---------- Passage given

On March 27, 2003, Summit filed a no-evidence motion for summary judgment and obtained a hearing for April 21.
See
Tex.R. Civ. P. 166a(i). The motion contained a certificate of service prepared by Summit’s attorney that complied with Texas Rule of Civil Procedure 21a. The certificate stated that “on March 27, 2003, a true and correct copy of the foregoing No Evidence Motion for Summary Judgment has been forwarded via certified mail, return receipt requested” to Limestone’s attorney at “7475 Skillman, # 101-A, Dallas, Texas.” It also referenced certified mail certificate number 7002 2030 0000 8852 4469 as having been posted to Limestone’s attorney. Written in bold, capital letters just below the certificate of service was the following: “A HEARING HAS BEEN SCHEDULED FOR APRIL 21, 2003, AT 9:00 A.M., ON THE NO EVIDENCE MOTION FOR SUMMARY JUDGMENT, IN THE ABOVE REFERENCED MATTER.”
Limestone did not file a response to the summary judgment motion. The summary judgment hearing was held on April 21 as scheduled, but Limestone’s attorney did not attend. The trial court granted summary judgment in an order reflecting that “Plaintiff failed to appear or respond.” Limestone’s attorney later claimed that he learned of the summary judgment motion and hearing for the first time “mid-morning” on April 21, when he received a call from Summit’s attorney’s office inquiring whether he had intended to attend the hearing.
Upon obtaining summary judgment, Summit filed a motion to sever Limestone’s claims against it so as to make the order final and appealable. Summit set its severance motion for hearing on May 22. Limestone does not dispute that it had notice of the severance motion and hearing, but neither filed a response nor appeared at the hearing. On May 22, the trial court granted the severance.
On June 23, the last day on which it could do so,
Limestone filed a motion for
new trial. The motion, supported by the affidavit of Limestone’s attorney, relied solely on the ground that Limestone had not received notice of the summary judgment motion or hearing until after the hearing. Limestone’s attorney further testified that he had received no notice of any attempted failed delivery of certified mail regarding the summary judgment proceedings until Summit’s attorney advised him of same by letter of April 21, 2003. Thereafter, Limestone’s attorney went to the post office “and they had no undelivered mail addressed to me, being held for me, nor did they know of any which had been held for me.” He acknowledged that he shared his office with another attorney and a secretary who were authorized to sign for his mail, and “routinely” would do so. But he added, “To my knowledge, no mail has ever been refused by failure of the other attorney or his secretary to sign for mail addressed to me.”
Limestone’s letter transmitting its new trial motion to the Williamson County District Clerk purported to request a hearing “on or before July 25, 2003.”
The Williamson County local rules require that all settings for non-jury matters be obtained through the office of court coordinator for each of the county’s district courts. Williamson County (Tex.) Dist. Ct. Loe. R. Ill, B.l. There is no evidence that Limestone complied with these procedures or otherwise made further attempts to obtain a hearing.

--------------------

- _Given exercise A_:
Answer these questions about the court passage:
(i) At what date and time was the hearing on the no-evidence summary judgment motion scheduled?
(ii) On what date did the trial court grant the severance?
(iii) Through whose office do the local rules require settings for non-jury matters to be obtained?
The rows that follow have nothing to do with the court text above.

---------- Listed entries

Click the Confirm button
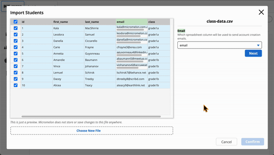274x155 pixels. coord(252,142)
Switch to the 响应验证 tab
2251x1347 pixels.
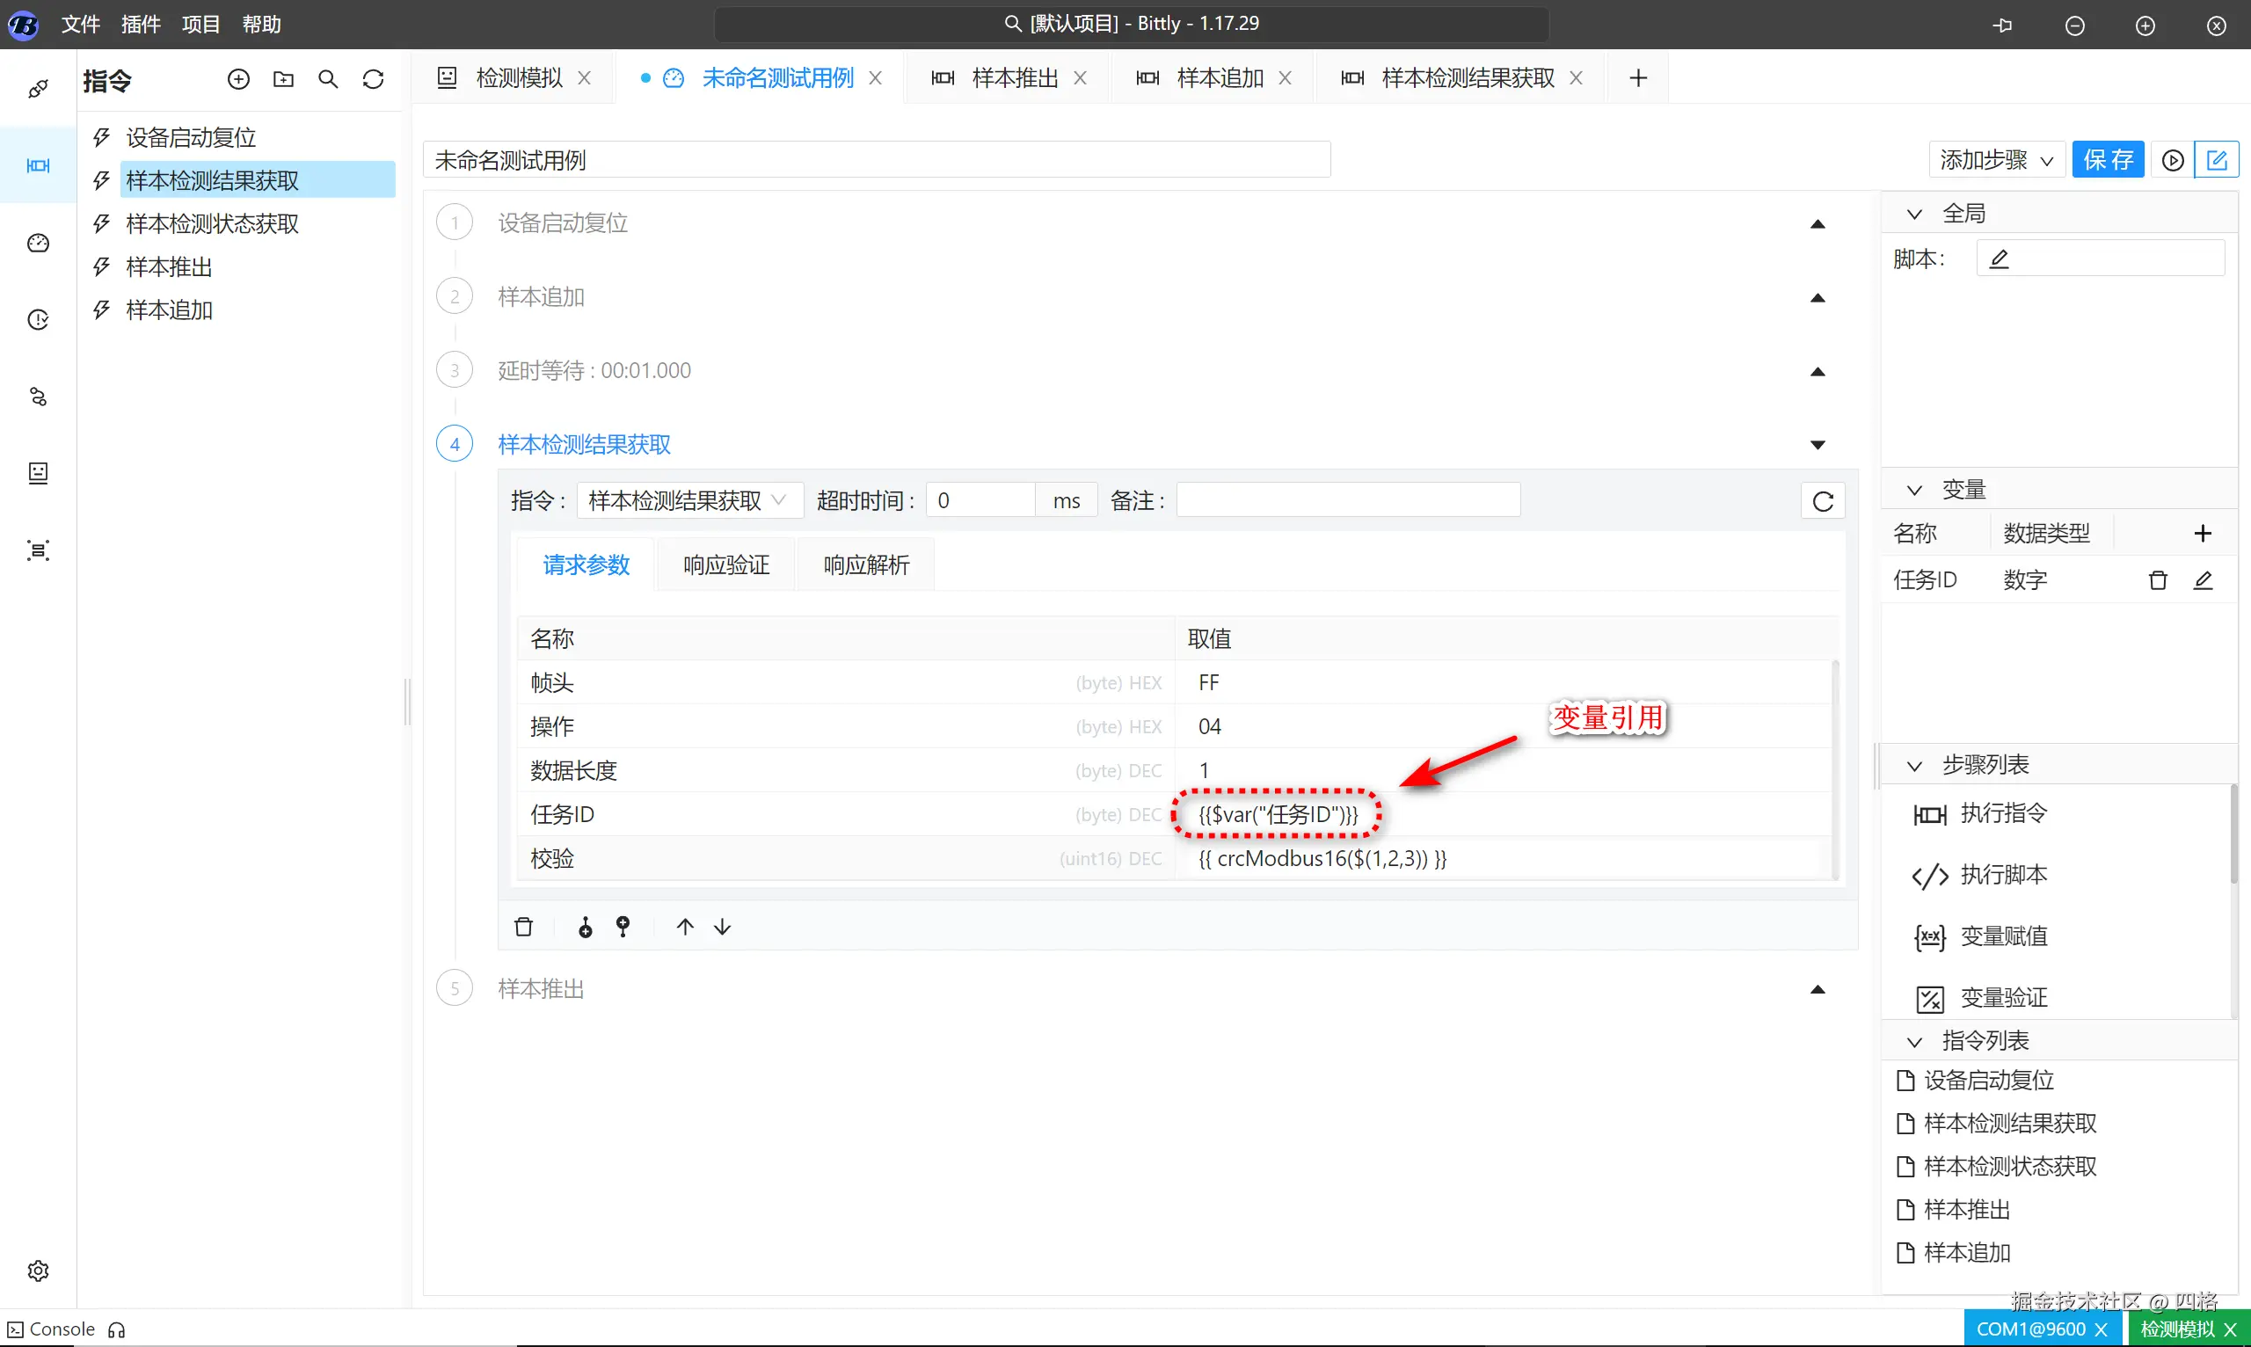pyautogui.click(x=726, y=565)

--------------------

- _Given exercise B_: Write out the lines of the rows in Block 1 as a numbered list, skipping blank lines and leaving the pictures out.

- _Full response A_:
(i) April 21, 2003, at 9:00 A.M.
(ii) May 22.
(iii) The office of the court coordinator for each of Williamson County's district courts.

- _Full response B_:
1. Click the Confirm button
2. 274x155 pixels. coord(252,142)
3. Switch to the 响应验证 tab
4. 2251x1347 pixels.
5. pyautogui.click(x=726, y=565)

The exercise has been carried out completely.